Municipal Corporation of Ahmedabad and Another, cited by the learned counsel for the respondents, is not applicable to the present case as in those judgments the learned Judges were considering the question whether the jurisdiction of the Civil Court to hear the matters falling within the ambit of industrial disputes under the Act is barred or not. So far the High Court is concerned as, the existence of an alternative remedy is not a bar for exercising the powers of judicial review under Article 226 of the Constitution of India and it is only a self- imposed restriction based on rule of prudence. 23. It is not in dispute that legality of the order of termination passed by the employer is an industrial dispute within the meaning of Section 2(k) of the Act and in the normal course it is referred to the Labour Court u/s 10 of the Act by the appropriate Government. No doubt the Act does provide an alternative remedy which is speedy and inexpensive and in the normal course powers under Article 226 of the Constitution of India may not be exercised merely to resolve the grievance of some wrongful dismissal, but in a given case depending upon its facts and circumstances and the issues involved, the Court may decide to bypass the statutory remedy. The case in hand falls in such category.

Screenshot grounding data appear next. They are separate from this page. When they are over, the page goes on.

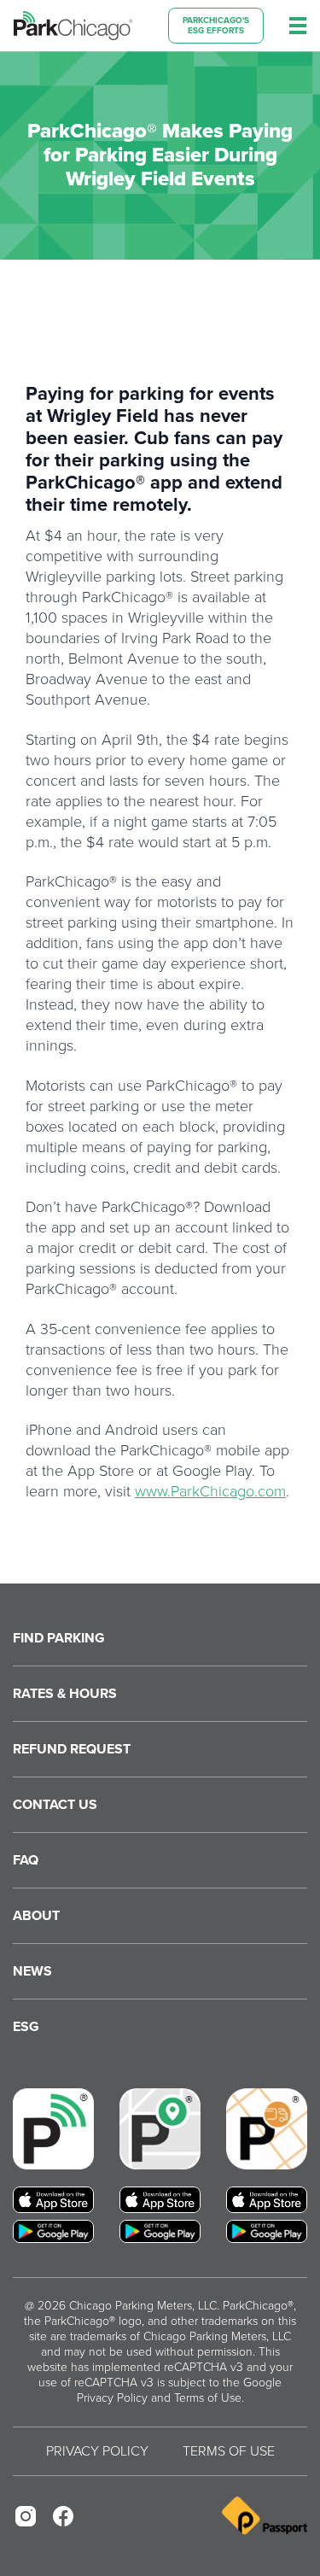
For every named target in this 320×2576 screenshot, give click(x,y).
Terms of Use (207, 2398)
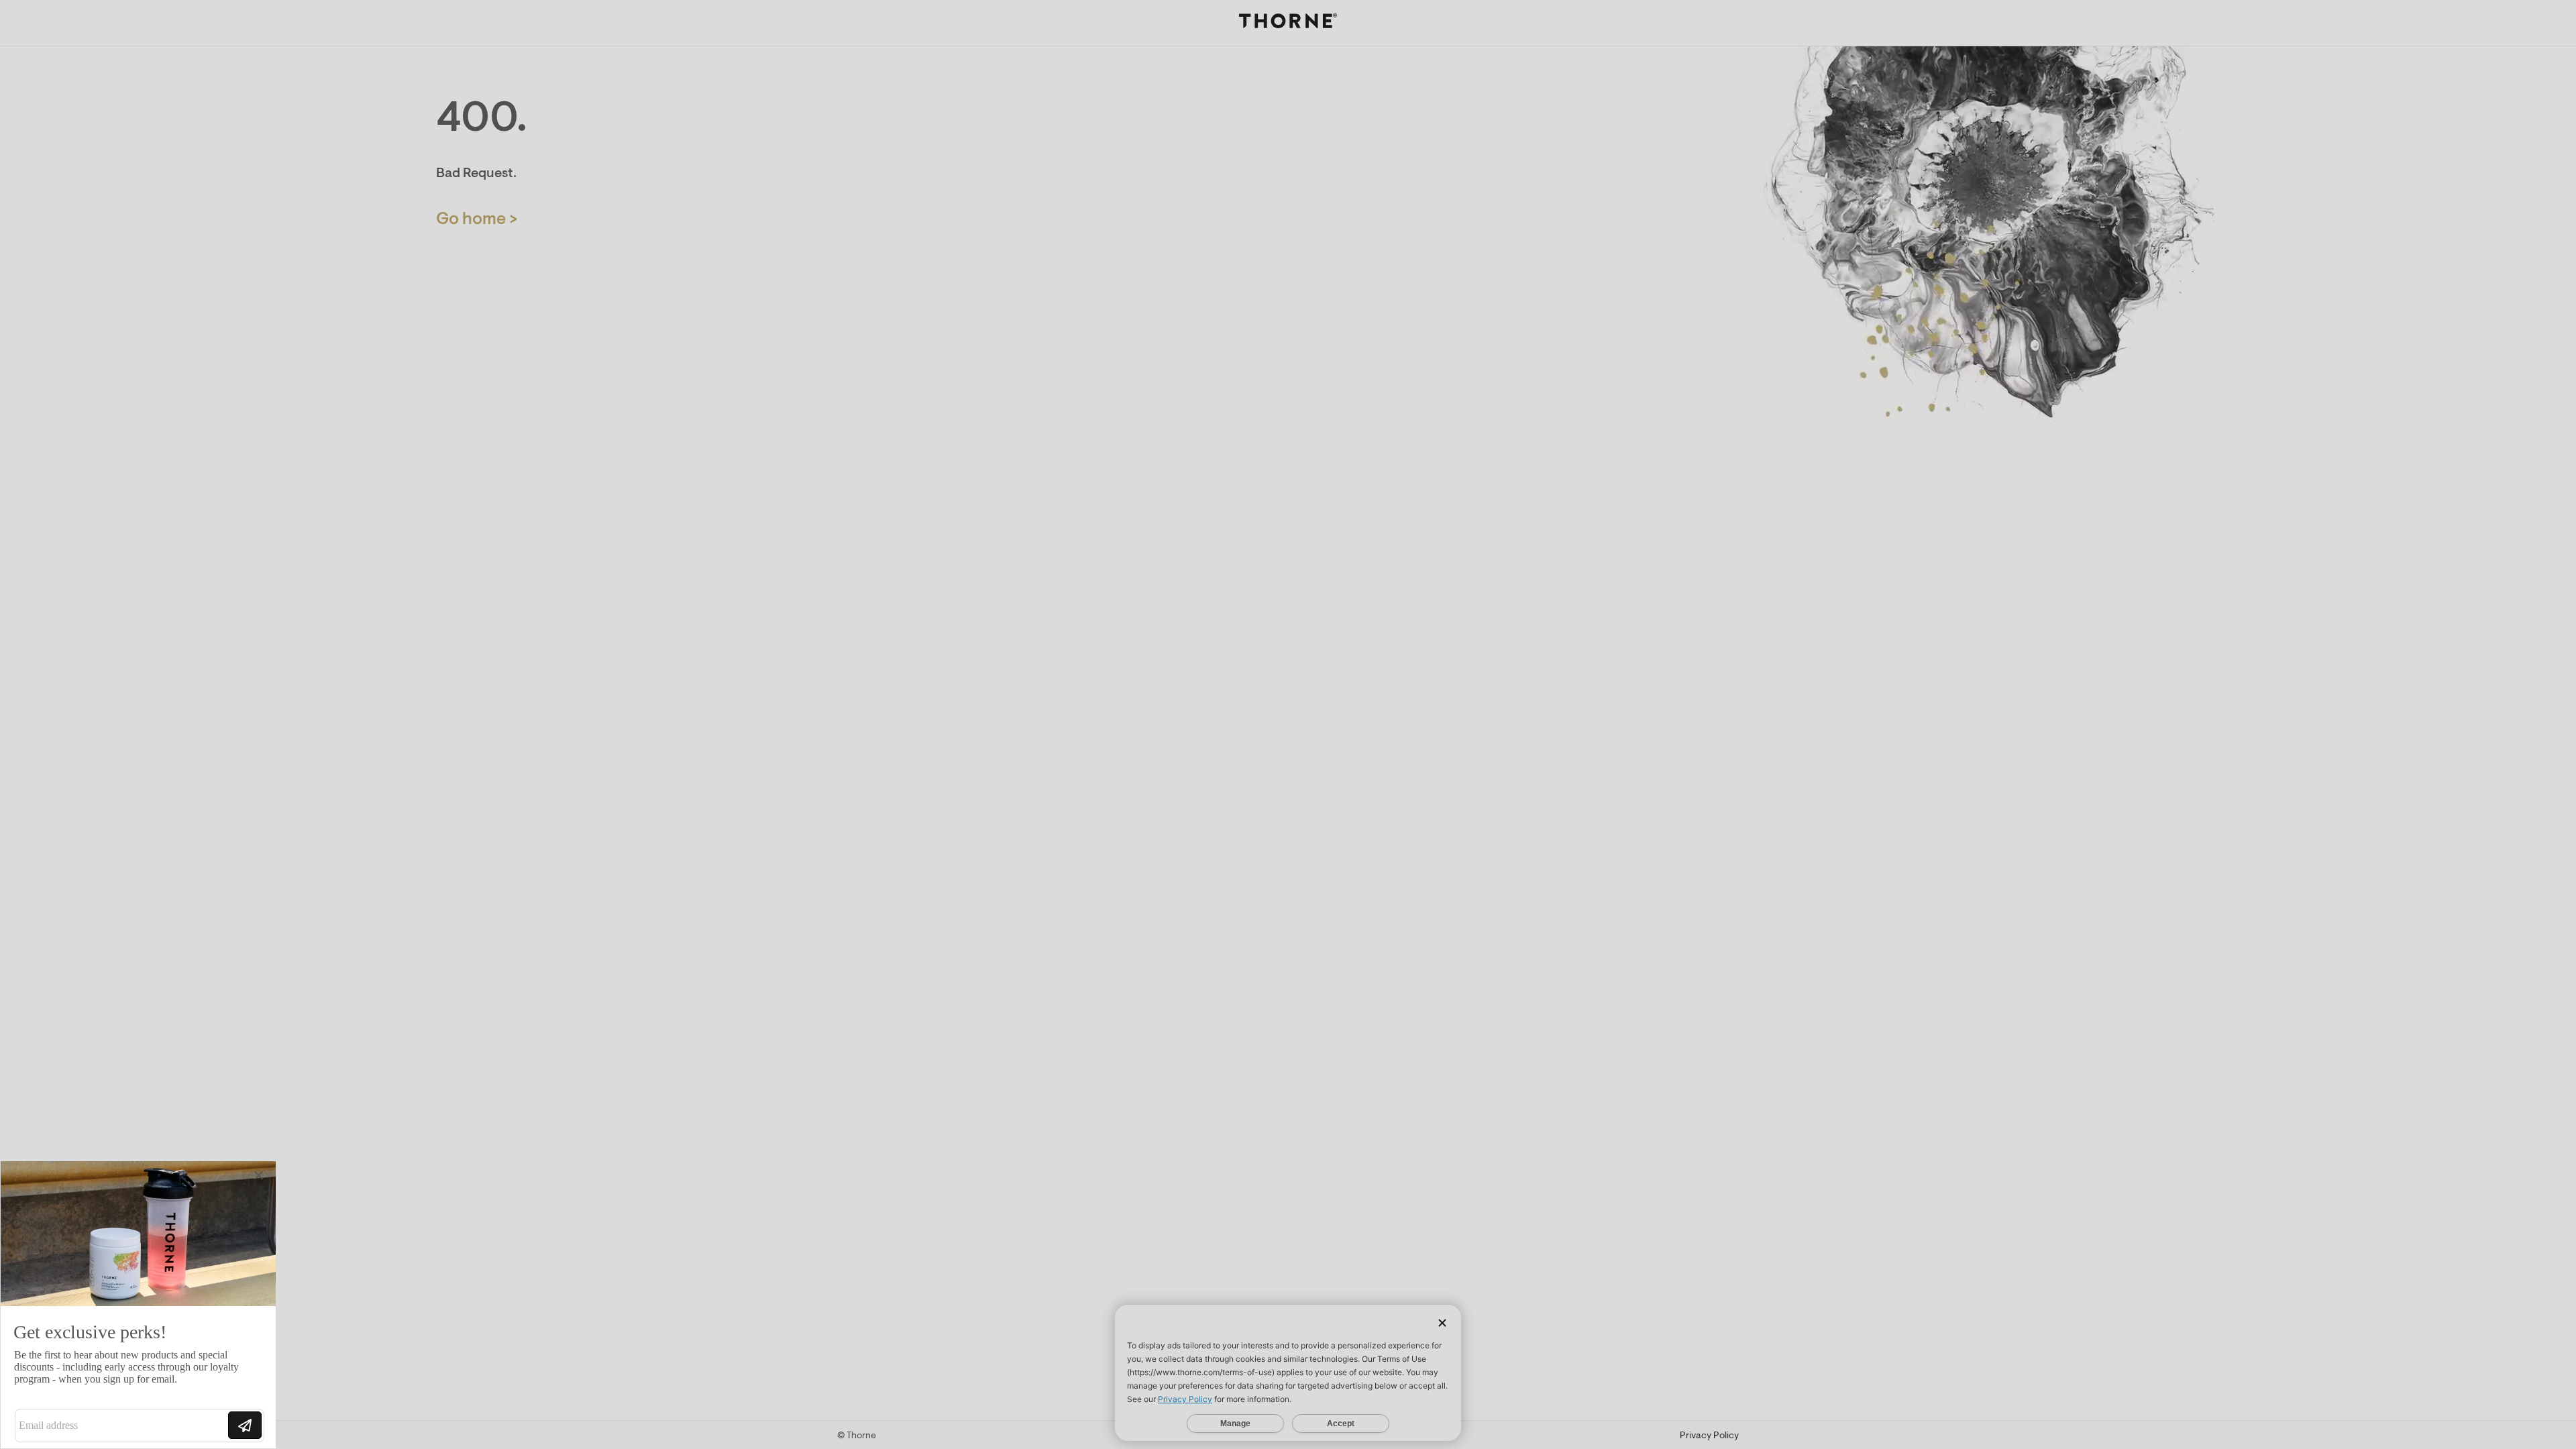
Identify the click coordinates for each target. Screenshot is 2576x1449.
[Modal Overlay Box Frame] (138, 1305)
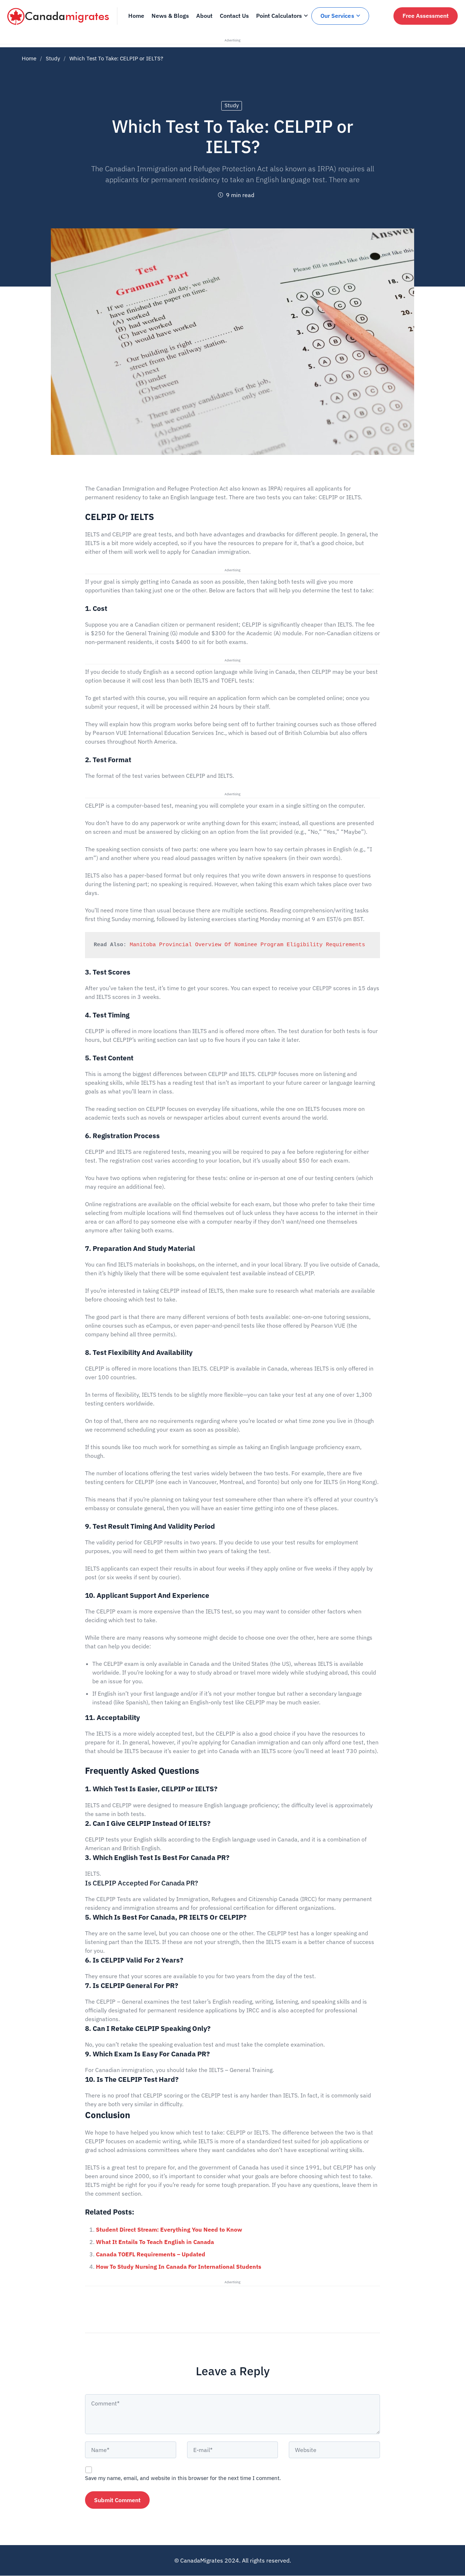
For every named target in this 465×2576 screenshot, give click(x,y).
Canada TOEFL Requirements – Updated (150, 2254)
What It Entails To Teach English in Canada (155, 2241)
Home (29, 58)
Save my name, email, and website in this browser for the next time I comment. (183, 2478)
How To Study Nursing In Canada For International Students (178, 2266)
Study (53, 58)
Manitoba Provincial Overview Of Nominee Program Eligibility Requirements (249, 945)
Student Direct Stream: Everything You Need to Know (169, 2229)
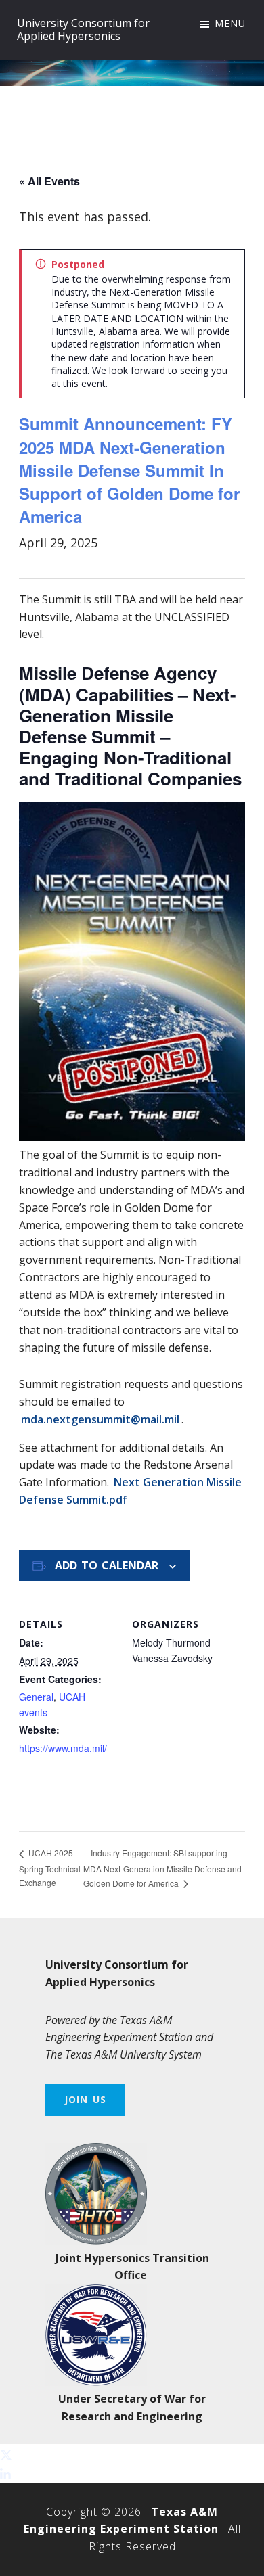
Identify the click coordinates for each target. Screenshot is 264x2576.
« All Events (49, 181)
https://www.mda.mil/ (63, 1748)
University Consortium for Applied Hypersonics (83, 29)
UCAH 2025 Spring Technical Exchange (50, 1867)
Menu (230, 23)
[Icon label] (6, 2473)
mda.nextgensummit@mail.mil (100, 1419)
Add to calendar (106, 1565)
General (36, 1696)
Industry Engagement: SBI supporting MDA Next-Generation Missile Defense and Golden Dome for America (162, 1868)
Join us (85, 2099)
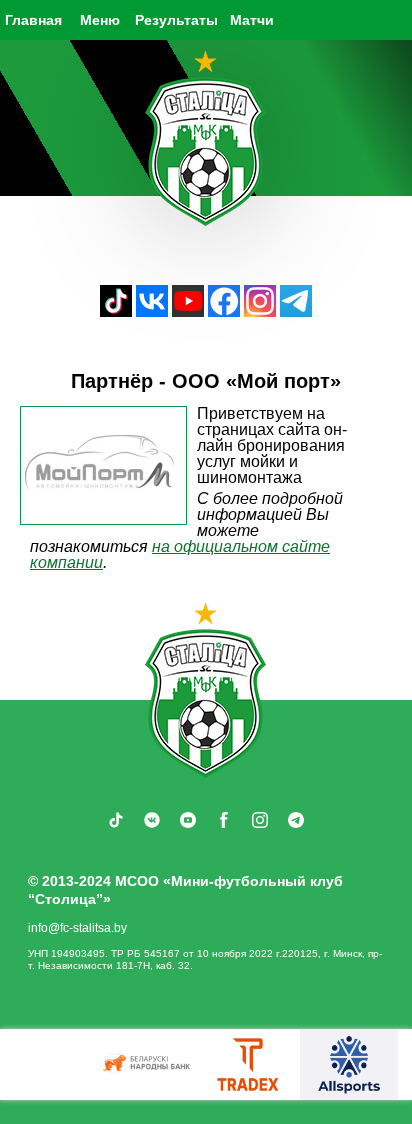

Had this objection been raised at the time of admission of the writ petition, this Court would have decided it and directed the petitioners to raise the dispute under the Act. But after admitting the writ petition and keeping it pending for the last 10 years, it will not be fair and just to dismiss the writ petition on the ground that an alternative remedy under the Act is available to the petitioners and they may raise the same under the Act. For taking this view, we have relied upon the judgment of Division Bench of this Court in Jagbir Singh and Others Vs. State of H.P. and Others, (1999) 2 LLJ 304 . Moreover the present case does not involve disputed questions of fact which cannot be decided on the basis of affidavits filed by the parties. 24. The result of above discussion is that there is no merit in this petition and it is dismissed.